A doctor told Webster University alumna Zoe Kennison that she had to be more proactive with her expiring fertility because it was her duty as a woman to have children.
Kennison was 22 years old when she went to an urgent care for a job-required tuberculin skin test when the doctor gave her an opinion of his own about her fertility issues.
Kennison was told that she had Polycystic Ovary Syndrome (PCOS), a problem in which a woman’s hormones are out of balance and can cause problems with periods, making it difficult to have children.
As Kennison got older, she said she noticed that women often are asked when they are going to have children, not if they are going to have children, which is the opposite for men.
“I thought it was this very bizarre double standard that when I express that I maybe don’t want children, I get told that I will change my mind or that all women change their mind, or that I’ll regret it,” Kennison said.
Kennison said there is a story to be told in this and she came up with a narrative about women’s experiences and that is when she wrote the script for her feature film, Easy-Bake, which she is looking to fund through Kickstarter.
“I thought it would be a really interesting concept to give a 22 year old a heightened ticking time clock,” Kennison said.
Kennison received her bachelors in religious studies from Webster in December of 2015, with an emphasis in social sciences.
Kennison has always been a strong feminist, even as a child. When she took Womens Sex and Gender class with adjunct Andrea Miller, she said that really ignited her fire to fight social injustices.

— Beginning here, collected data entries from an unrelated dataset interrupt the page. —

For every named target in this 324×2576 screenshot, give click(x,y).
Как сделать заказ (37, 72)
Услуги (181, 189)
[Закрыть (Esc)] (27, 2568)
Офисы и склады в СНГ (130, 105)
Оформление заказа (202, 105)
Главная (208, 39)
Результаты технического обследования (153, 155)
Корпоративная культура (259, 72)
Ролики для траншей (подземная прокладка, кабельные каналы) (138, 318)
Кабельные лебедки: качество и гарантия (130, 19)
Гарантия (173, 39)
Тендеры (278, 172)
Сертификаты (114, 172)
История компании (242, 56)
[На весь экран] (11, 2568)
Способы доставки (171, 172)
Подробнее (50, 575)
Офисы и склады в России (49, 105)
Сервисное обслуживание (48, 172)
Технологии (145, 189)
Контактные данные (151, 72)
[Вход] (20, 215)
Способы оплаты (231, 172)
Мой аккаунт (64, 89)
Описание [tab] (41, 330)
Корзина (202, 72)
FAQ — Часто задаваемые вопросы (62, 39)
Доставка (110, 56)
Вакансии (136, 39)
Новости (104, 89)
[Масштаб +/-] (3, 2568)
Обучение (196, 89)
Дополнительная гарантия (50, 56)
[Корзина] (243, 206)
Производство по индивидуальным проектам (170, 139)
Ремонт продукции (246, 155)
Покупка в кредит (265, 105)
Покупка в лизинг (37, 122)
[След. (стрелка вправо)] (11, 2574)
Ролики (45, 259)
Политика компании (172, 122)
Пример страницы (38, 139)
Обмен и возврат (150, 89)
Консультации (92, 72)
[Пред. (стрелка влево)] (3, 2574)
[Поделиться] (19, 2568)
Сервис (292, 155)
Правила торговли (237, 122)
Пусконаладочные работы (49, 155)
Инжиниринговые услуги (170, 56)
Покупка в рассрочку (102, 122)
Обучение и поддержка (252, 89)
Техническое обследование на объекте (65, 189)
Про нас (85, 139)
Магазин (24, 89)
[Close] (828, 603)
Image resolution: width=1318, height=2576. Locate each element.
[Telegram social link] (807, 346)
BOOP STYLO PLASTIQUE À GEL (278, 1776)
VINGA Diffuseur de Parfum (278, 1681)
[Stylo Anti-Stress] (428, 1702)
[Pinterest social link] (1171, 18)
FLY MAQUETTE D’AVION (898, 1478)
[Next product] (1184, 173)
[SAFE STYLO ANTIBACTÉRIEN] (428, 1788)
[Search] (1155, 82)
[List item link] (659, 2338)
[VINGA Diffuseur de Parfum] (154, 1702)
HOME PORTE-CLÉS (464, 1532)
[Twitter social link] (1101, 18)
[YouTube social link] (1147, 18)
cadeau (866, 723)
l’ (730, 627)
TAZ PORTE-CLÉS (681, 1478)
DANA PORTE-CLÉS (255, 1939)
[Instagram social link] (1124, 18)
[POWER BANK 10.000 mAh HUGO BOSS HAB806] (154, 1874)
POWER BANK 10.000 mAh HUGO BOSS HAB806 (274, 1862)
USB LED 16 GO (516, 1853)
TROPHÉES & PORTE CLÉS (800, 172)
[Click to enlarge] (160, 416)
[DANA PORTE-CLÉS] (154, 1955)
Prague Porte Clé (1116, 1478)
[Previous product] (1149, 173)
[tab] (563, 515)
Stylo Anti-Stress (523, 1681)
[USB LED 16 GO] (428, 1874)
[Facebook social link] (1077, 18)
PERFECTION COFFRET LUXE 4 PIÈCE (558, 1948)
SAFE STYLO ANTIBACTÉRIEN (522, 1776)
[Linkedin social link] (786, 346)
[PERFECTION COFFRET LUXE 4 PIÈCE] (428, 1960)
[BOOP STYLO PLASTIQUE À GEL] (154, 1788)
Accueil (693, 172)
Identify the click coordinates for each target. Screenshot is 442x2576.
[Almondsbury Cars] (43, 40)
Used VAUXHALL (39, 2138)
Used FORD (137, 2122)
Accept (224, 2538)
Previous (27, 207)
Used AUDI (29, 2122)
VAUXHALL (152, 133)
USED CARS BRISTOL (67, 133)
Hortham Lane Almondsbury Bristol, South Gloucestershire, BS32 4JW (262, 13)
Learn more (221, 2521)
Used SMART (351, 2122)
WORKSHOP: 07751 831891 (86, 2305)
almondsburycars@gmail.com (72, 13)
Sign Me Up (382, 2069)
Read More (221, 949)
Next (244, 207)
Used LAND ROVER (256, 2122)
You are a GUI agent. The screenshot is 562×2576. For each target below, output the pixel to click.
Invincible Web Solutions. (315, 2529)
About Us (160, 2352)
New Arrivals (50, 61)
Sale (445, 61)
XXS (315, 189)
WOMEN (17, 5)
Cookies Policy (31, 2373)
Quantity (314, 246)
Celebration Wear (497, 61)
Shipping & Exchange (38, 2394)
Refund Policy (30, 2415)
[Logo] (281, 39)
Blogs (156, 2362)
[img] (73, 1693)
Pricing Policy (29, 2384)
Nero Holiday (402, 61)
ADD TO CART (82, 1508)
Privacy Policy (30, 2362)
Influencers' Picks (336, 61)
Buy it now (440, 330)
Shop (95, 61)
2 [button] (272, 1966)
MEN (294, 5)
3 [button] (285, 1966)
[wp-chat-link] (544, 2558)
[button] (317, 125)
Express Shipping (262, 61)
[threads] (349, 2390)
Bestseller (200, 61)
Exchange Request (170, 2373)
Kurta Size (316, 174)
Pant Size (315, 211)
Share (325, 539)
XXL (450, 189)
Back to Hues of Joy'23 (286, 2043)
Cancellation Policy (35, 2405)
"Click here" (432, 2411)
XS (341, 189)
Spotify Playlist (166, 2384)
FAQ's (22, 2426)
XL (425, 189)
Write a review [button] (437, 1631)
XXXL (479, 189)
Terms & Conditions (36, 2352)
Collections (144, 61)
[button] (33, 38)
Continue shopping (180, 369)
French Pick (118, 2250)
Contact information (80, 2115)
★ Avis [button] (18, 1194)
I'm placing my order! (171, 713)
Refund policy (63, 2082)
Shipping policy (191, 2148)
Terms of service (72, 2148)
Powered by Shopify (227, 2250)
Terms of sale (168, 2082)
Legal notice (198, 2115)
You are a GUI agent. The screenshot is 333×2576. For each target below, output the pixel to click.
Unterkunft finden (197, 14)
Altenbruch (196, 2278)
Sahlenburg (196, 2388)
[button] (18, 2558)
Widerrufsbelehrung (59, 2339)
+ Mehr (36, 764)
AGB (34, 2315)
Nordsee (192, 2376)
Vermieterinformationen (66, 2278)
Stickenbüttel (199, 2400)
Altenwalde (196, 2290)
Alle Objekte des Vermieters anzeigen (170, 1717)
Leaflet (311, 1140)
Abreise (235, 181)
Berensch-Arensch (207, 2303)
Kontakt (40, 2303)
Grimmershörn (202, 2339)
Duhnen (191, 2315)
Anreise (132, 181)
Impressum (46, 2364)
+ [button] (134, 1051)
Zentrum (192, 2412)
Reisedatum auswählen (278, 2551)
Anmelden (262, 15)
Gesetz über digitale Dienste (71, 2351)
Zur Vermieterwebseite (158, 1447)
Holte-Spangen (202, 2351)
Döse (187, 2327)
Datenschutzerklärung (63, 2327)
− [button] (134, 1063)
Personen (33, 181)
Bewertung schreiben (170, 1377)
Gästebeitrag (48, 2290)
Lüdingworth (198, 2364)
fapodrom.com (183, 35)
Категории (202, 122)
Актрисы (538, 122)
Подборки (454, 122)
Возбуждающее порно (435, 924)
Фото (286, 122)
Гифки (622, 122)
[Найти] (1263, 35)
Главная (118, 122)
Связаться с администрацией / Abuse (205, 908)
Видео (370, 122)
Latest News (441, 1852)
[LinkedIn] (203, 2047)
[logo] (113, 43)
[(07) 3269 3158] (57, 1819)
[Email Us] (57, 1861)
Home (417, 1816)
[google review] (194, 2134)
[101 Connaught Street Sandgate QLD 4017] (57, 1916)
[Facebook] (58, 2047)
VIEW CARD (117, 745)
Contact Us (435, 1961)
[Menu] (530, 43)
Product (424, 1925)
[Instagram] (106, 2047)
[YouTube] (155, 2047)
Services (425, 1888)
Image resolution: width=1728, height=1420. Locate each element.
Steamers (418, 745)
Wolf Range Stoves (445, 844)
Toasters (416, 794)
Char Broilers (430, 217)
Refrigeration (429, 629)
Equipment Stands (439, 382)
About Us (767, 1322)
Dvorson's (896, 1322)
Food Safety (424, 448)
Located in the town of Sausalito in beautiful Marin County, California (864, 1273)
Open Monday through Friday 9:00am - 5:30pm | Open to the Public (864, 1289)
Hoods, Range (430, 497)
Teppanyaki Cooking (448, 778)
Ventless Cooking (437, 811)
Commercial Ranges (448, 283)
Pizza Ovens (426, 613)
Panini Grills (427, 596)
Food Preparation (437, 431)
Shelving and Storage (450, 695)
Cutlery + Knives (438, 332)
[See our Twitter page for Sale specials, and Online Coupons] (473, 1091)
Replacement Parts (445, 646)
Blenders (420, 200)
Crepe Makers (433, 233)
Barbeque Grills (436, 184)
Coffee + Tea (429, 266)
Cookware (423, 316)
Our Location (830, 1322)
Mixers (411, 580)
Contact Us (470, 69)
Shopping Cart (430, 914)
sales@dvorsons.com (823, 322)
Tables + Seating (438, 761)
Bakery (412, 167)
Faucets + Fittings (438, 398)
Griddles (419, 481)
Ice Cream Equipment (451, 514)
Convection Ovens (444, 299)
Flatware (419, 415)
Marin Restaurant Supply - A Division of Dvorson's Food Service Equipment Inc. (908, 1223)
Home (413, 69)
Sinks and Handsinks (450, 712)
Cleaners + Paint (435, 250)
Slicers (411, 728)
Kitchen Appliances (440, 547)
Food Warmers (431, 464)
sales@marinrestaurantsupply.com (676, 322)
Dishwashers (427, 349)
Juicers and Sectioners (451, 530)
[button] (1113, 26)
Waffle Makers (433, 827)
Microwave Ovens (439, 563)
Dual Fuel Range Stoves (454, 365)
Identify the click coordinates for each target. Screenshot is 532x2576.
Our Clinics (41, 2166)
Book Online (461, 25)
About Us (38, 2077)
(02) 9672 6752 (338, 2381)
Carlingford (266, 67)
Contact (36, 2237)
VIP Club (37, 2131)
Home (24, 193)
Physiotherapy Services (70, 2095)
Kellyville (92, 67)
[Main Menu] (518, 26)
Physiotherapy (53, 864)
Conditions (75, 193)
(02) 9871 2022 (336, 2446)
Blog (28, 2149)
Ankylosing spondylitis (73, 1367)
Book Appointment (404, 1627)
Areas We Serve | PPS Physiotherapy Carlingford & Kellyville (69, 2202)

“That became my passion, especially gendered injustices,” Kennison said.
Easy-Bake is about a 22 year old college student who gets told that she only has one year to conceive a child during the busiest time of her life. Kennison plays the lead, Ivan, who is struggling with the underlying pressure of the sexist assumption that all women want children.
“[This movie] explores the issues of infertility but it’s more so that there is this underlying pressure and overt pressure that women feel, especially in their early twenties, to settle down and have children,” Kennison said.
Kennison uses her own personal story to draw upon the film’s narrative.
“The main character is based off of me, she’s a little bit more woke than I was at 22,” Kennison said. “It’s interesting because I am essentially playing a version of myself… I have to be vulnerable and show some emotion that I don’t typically show to people.”
Kennedy Baldwin, who plays the character Jo, said she can also relate to the story in a way that she is also unsure about having children and is a nanny herself.
“It’s really cool to see somebody you can relate to on screen and it will be very important to show other women that there isn’t just one path for you to take,” Baldwin said.
Baldwin said she knows from her own experience the pressure other people put on her about having children. She said people have told her they have never heard of a woman who said they did not want to have kids.
“I know what people are typically saying to women who don’t want to have kids, so I think that informs me on how I can play Jo as somebody else,” Baldwin said.
Kennison said she has never really expressed an interest in having children herself and being told she might have fertility issues, and that something is wrong with her body does not mean that she is failing as a woman.
“Women can accomplish a lot more than just having children,” Kennison said. “I’m not failing as a woman because I can’t have kids.”
Kennison said she really wants this film to be female driven and operated.
“I wholeheartedly believe that women can accomplish anything they want and they can be anything they want,” Kennison said.
Baldwin said the film has an important perspective a lot of girls can relate to.
“For me, I think it’s great, because I am a person of color [and] to be in the film and it’s not just a white woman’s perspective,” Baldwin said.
With this film, Kennison said she wants to reach women who have been met with hostility when they have expressed the desire to be child free.
“A lot of times people call it childless, and that’s not the case, you’re childfree… there’s nothing missing from you if you don’t have children,” Kennison said.